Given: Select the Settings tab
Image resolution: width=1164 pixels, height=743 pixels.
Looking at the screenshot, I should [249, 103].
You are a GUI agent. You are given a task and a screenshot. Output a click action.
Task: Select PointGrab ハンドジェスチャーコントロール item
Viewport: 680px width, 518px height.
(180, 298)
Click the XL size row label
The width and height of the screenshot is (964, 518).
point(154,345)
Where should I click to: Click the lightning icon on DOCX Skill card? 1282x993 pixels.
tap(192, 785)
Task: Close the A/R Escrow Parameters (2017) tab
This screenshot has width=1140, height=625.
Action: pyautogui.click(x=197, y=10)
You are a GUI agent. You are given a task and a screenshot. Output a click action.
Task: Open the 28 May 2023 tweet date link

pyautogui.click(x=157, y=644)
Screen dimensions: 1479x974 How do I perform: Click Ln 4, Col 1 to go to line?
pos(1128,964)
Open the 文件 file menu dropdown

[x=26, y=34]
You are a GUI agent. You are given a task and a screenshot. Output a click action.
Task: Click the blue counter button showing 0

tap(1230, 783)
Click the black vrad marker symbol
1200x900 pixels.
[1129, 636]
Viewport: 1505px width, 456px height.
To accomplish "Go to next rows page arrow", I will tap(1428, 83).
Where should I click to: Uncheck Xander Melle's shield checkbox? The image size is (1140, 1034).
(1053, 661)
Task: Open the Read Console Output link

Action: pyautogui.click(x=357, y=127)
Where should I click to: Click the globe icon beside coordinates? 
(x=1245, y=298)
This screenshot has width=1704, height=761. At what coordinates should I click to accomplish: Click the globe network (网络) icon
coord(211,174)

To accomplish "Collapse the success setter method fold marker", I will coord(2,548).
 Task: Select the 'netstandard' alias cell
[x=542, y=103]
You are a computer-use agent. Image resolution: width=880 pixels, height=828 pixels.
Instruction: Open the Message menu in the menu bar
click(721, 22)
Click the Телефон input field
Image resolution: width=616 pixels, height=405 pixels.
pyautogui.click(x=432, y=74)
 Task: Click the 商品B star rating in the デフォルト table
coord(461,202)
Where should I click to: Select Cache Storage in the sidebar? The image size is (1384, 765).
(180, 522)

----------------

* **WHAT THE TASK REQUIRES**: Provide solely the number of lines in the listing that contain "will".

* **THE COMPLETED TASK**: 2